Audit Reports

Audit Reports

Security is a critical component in ensuring Filecoin can fulfill its mission to be the storage network for humanity. In addition to robust secure development processes, trainings, theory audits, and investing in external security research, the Filecoin project has engaged reputable third party auditing specialists to ensure that the theory behind the protocol and its implementation delivers the intended value, enabling Filecoin to be a safe and secure network. This section covers a selection of audit reports that have been published on Filecoin’s theory and implementation.

Lotus

2020-10-20 Lotus Mainnet Ready Security Audit

The scope of this audit covered:

  • The Lotus Daemon: Core component responsible for handling the Blockchain node logic by handling peer- to-peer networking, chain syncing, block validation, data retrieval and transfer, etc.
  • The Lotus Storage Miner: Mining component used to manage a single storage miner by contributing to the network through Sector commitments and Proofs-of-Spacetime data proving it is storing the sectors it has committed to. This component communicates with the Lotus daemon via JSON-RPC API calls.

Actors

2020-10-19 Actors Mainnet Ready Security Audit

This audit covers the implementation of Filecoin’s builtin Actors, focusing on the role of Actors as a core component in the business logic of the Filecoin storage network. The audit process involved a manual review of the Actors code and conducting ongoing reviews of changes to the code during the course of the engagement. Issues uncovered through this process are all tracked in the GitHub repository. All Priority 1 issues have been resolved. Most Priority 2 issues have been resolved - ones that are still open have been determined to not be a risk for the Filecoin network or miner experience. Further details on these and all other issues raised available in the report.

Proofs

2020-10-20 Filecoin Bellman and BLS Signatures

This audit covers the core cryptographic primitives used by the Filecoin Proving subsystem, including BLS signatures, cryptographic arithmetic, pairings, and zk-SNARK operations. The scope of the audit included several repositories (most code is written in rust) - bls-signatures, Filecoin’s bellman, ff, group, paired, and rush-sha2ni.The audit uncovered 1 medium severity issue which has been fixed, and a few other low severity/informational issues (the details of all issues raised and their status at time of publishing are available in the report).
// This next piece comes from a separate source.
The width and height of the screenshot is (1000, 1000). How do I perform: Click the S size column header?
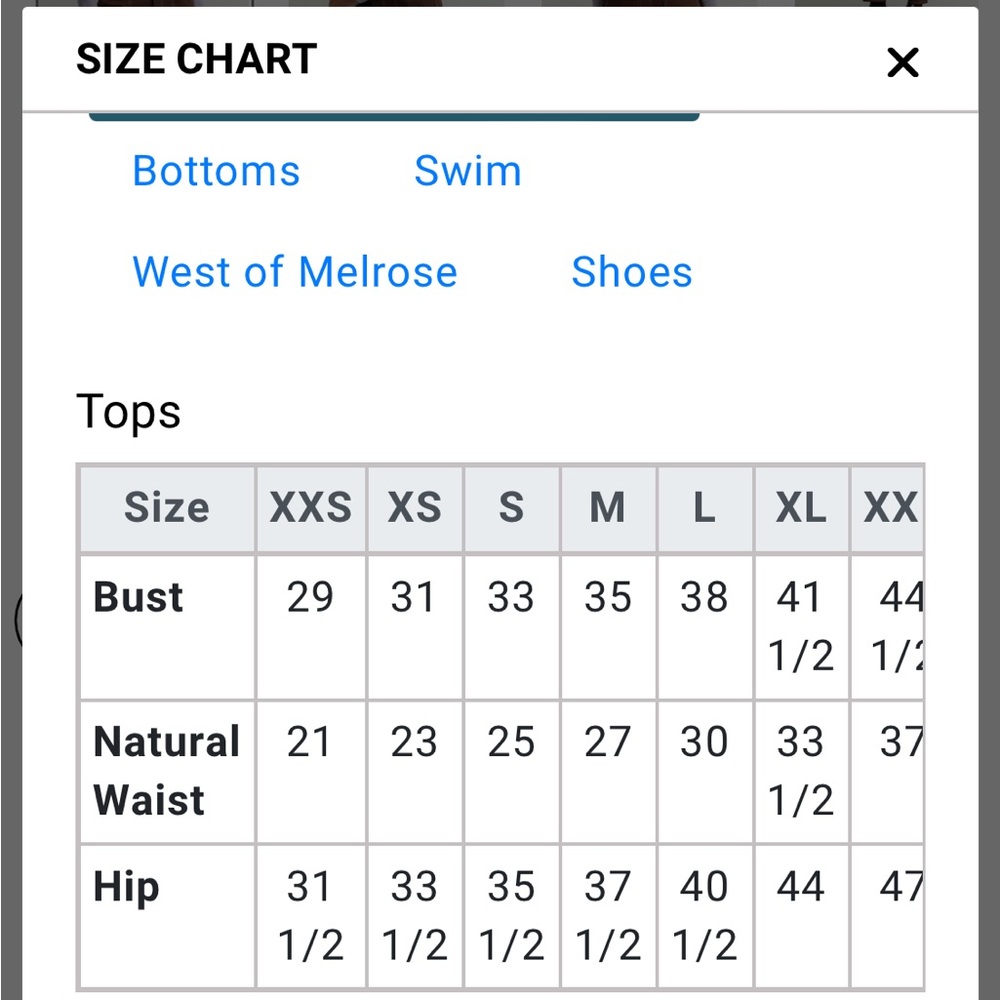click(x=511, y=508)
2020-07-28 Filecoin Proving Subsystem

This audit covers the full Proving subsystem, including rust-fil-proofs and filecoin-ffi, through which Proof of Space-Time (PoSt), Proof of Retrievability (PoR), and Proof of Replication (PoRep) are implemented. The audit process included using fuzzing to identify potential vulnerabilities in the subsystem, each of which was resolved (the details of all issues raised and their resolutions are available in the report).

2020-07-28 zk-SNARK proofs

This audit covers the core logic and implementation of the zk-SNARK tree-based proofs-of-replication (including the fork of bellman), as well as the SNARK circuits creation. All issues raised by the audit were resolved.

GossipSub

2020-06-03 GossipSub Design and Implementation

This audit focused specifically on GossipSub, a pubsub protocol built on libp2p, version 1.1, which includes a peer scoring layer to mitigate certain types of attacks that could compromise a network. The audit covered the spec, go-libp2p-pubsub and gossipsub-hardening. The report found 4 issues, primarily in the Peer Scoring that was introduced in v1.1, and includes additional suggestions. All the issues raised in the report have been resolved, and additional details are available in the report linked above.
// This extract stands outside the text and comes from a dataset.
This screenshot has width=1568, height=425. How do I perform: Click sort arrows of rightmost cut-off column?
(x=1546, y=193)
2020-04-18 GossipSub Evaluation

This evaluation focused on demonstrating that GossipSub is resilient against a range of attacks, capable of recovering the mesh, and can meet the message delivery requirements for Filecoin. Attacks used in testing include the Sybil, Eclipse, Degredation, Censorship, Attack at Dawn, “Cover Flash”, and “Cold Boot” attacks. The spec for v1.1, v1.0 and the reference implementation were in scope for this audit.

Drand

2020-08-09 drand reference implementation Security Audit

This report covers the end-to-end audit carried out on drand, including the implementations found in drand/drand, drand/bls12-381 and drand/kyber. The audit assessed drand’s ability to securely provide a distributed, continuous source of entropy / randomness for Filecoin, and included using fuzzing to find potential leaks, errors, or other panics. A handful of issues were found, 14 of which were marked as issues ranging from low to high risk, all of which have been resolved (the details of all issues raised and their resolutions are available in the report).